---------- Fragmento de lectura ----------

Ocaso · Julia Blanco Martínez

Etimológicamente, ocaso es un término incorporado del latín occasus (caída) en el siglo XVI, derivado del verbo occidere (caer a tierra, al suelo) y aplicado a los astros. Este término que etimológicamente refiere a la caída, el decaer del sol, guarda un íntimo vínculo con la necesaria oscuridad que envuelve y sucede a esta caída: el crepúsculo.

Crepúsculo: del latín crepusculum, diminutivo procedente del adjetivo creper: oscuro, utilizado ya en su doble acepción: sombrío, pero también dudoso, incierto. Este término está emparentado con el sánscrito Ksapah (noche) y el griego knephas (oscuridad). Utilizado en origen para referirse al momento que sucede a la caída del sol, por abuso del término pasa también a emplearse para nombrar el intervalo entre la noche y el alba. Paradójicamente, pese a su etimología, el diccionario de la Real Academia Española define crepúsculo como el momento de claridad que sucede o precede a la caída o salida del sol respectivamente.

----------

→ Objetivos
1. Enumera todas las palabras latinas, sánscritas y griegas que se citan en el texto sobre el ocaso y el crepúsculo.
2. Prolonga el texto sobre el ocaso y el crepúsculo a partir de su última oración.

---------- Datos proporcionados ----------

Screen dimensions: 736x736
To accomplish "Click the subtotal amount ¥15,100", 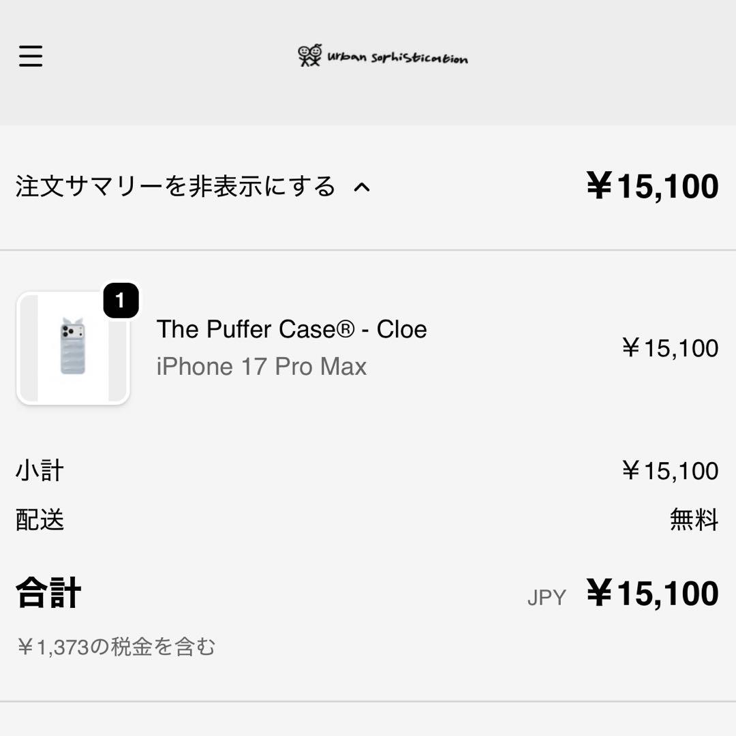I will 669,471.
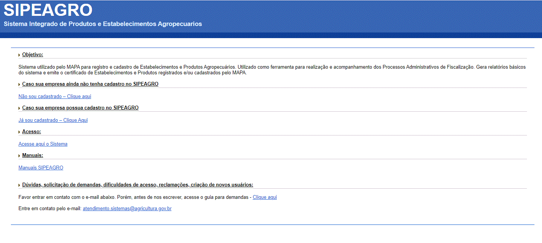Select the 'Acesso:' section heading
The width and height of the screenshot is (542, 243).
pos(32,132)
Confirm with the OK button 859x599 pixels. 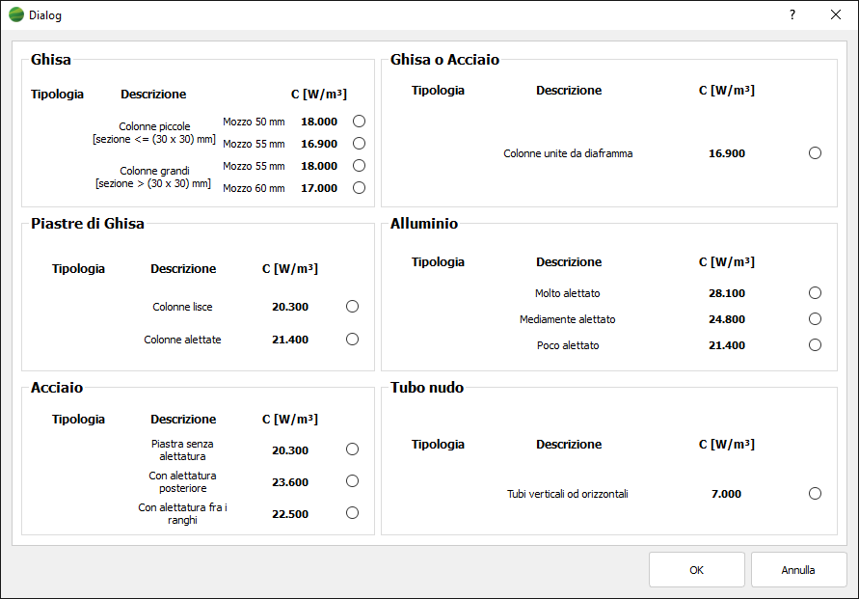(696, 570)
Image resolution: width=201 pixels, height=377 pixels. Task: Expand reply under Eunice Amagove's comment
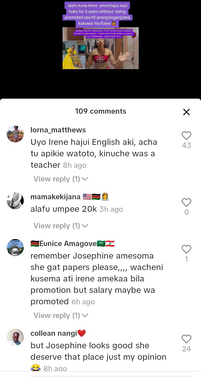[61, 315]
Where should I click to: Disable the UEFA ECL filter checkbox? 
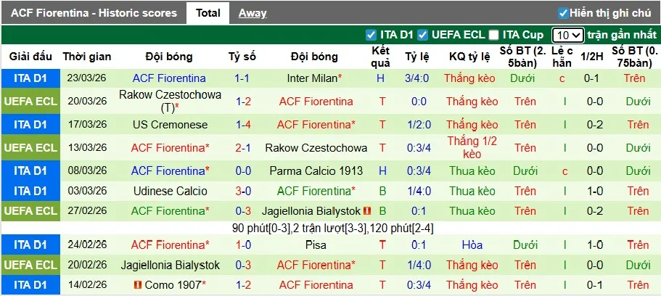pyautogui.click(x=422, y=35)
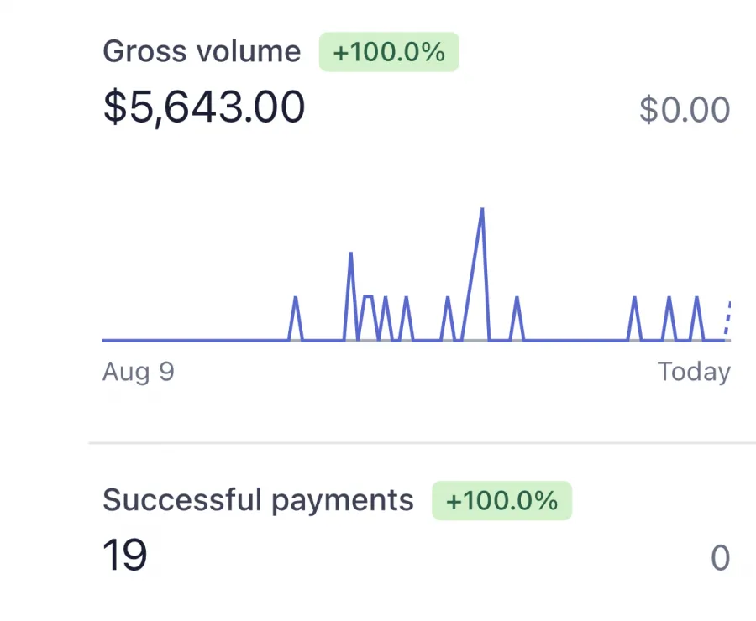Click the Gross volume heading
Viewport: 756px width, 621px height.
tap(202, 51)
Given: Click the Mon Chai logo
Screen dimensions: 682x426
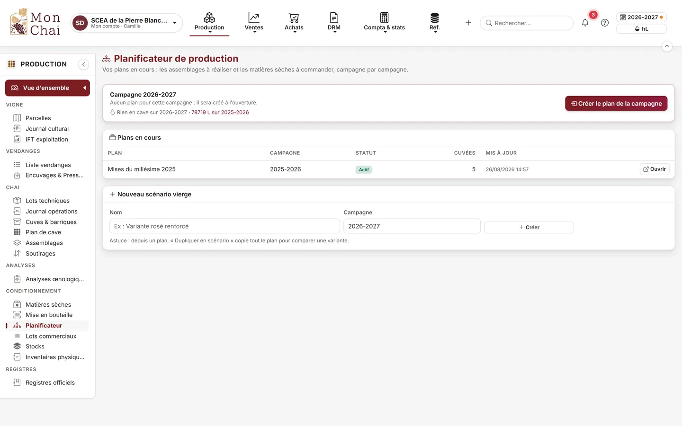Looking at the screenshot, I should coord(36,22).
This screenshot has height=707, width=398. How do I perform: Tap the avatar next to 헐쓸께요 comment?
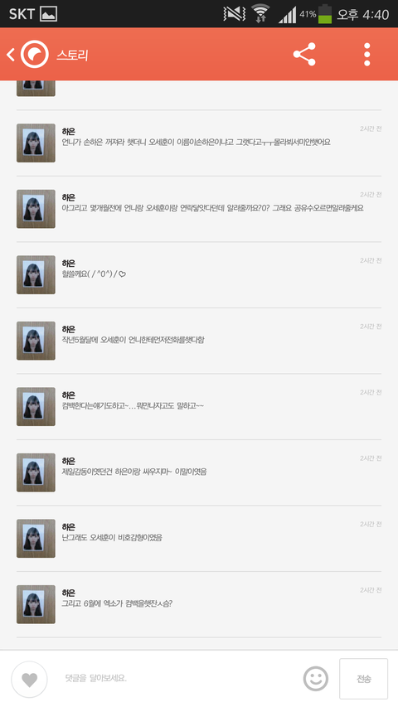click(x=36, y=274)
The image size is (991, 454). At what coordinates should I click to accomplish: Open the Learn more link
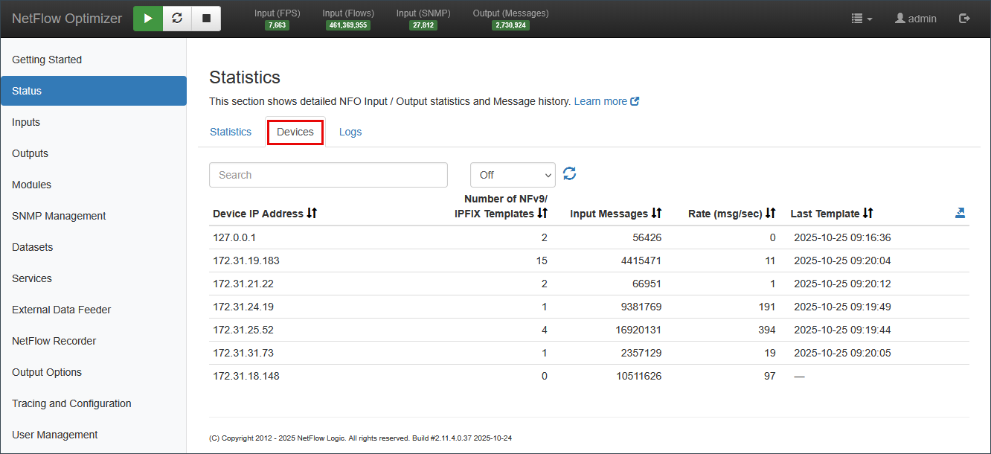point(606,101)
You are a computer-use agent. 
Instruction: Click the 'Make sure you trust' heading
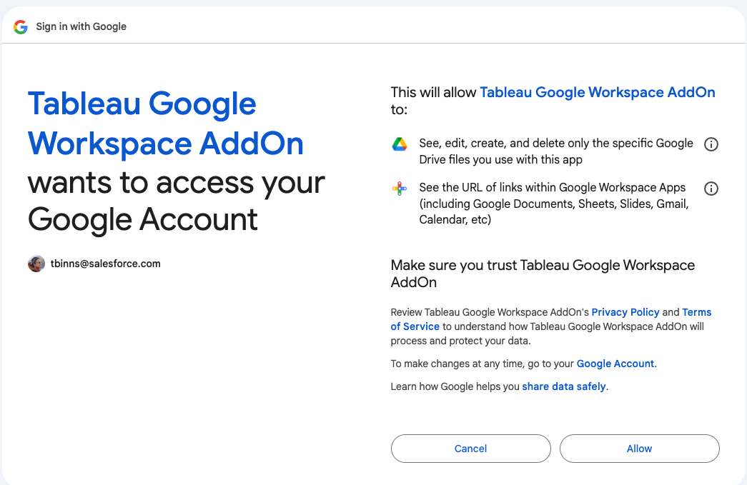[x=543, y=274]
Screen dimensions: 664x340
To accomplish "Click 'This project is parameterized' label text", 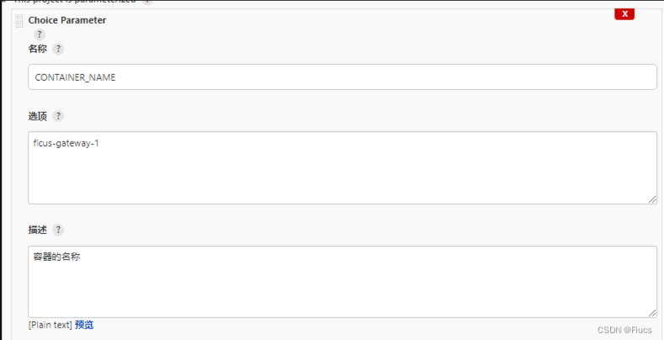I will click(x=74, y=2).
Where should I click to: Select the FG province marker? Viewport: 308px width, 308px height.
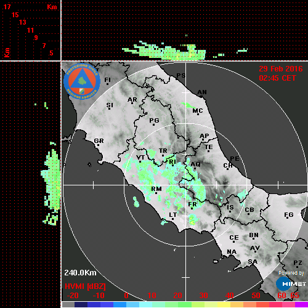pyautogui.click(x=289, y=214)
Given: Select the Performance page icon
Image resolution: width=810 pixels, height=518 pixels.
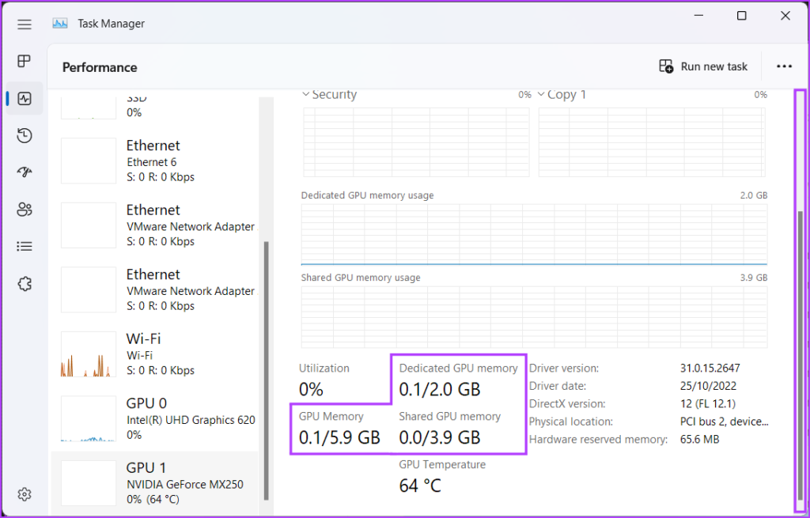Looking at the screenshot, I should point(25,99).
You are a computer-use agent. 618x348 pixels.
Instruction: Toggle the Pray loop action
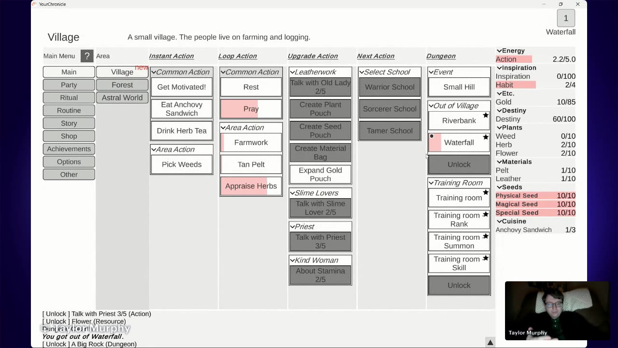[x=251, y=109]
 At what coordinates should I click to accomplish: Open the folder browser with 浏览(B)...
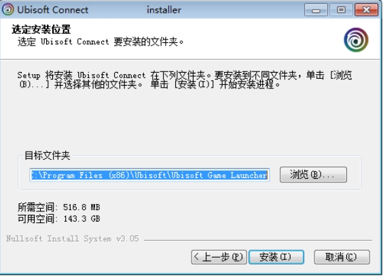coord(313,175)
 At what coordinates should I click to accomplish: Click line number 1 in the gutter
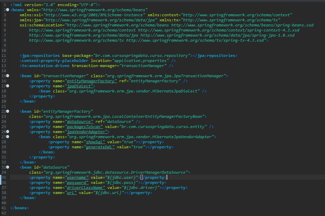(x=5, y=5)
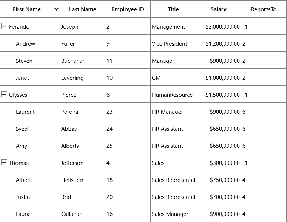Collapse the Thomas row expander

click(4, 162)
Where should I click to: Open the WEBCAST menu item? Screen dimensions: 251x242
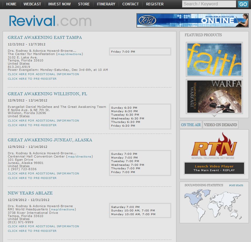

----------

→ Respuestas por tarea
1. occasus, occidere, crepusculum, creper, Ksapah, knephas

2.
El ocaso ha sido empleado simbólicamente para representar una escena o un momento del pensamiento que constituye la última fase de la existencia, estrechamente ligado al término decadencia. Sin embargo, podemos detectar dos visiones marcadamente distintas del ocaso como final. Se nos presenta, en primer lugar, la visión del ocaso como un momento terminal más allá del cual no acontecerá nada, nada se espera, y, en segundo lugar, una visión del ocaso como el momento que abre paso a un nuevo amanecer. Aunque podamos atisbar un paralelismo con las dos concepciones clásicas del tiempo, la linealidad o circularidad temporal es compatible con ambas perspectivas. Encontramos el uso de una interpretación cíclica del objeto de estudio al que se aplique esta metáfora.

Ocaso terminal

Para el estudio del ocaso observado como momento terminal, podemos hablar en primer lugar del “Ocaso de los dioses” por la relevancia artística y filosófica de la expresión. Procedente del término alemán Götterdammerung (ocaso de los dioses), a su vez una traducción directa del nórdico antiguo ragnarökkr (ocaso de los dioses), que aparece en la Edda prosaica, manual de poética escrito por Snorri Sturluson. Sin embargo, en la Edda poética que sirvió como fuente a Sturluson solo se menciona el término ragnarök. Este cambio fue probablemente una licencia poética de Sturluson, un juego de palabras entre rök (destino) y rökkr (oscuridad, ocaso), convirtiendo en caída su destino. Así, el destino de los dioses es connotado negativamente con esta connotación a su decadencia y su muerte. Ragnarok es el nombre dado a la guerra profetizada entre dioses y gigantes que traerá consigo el fin del mundo.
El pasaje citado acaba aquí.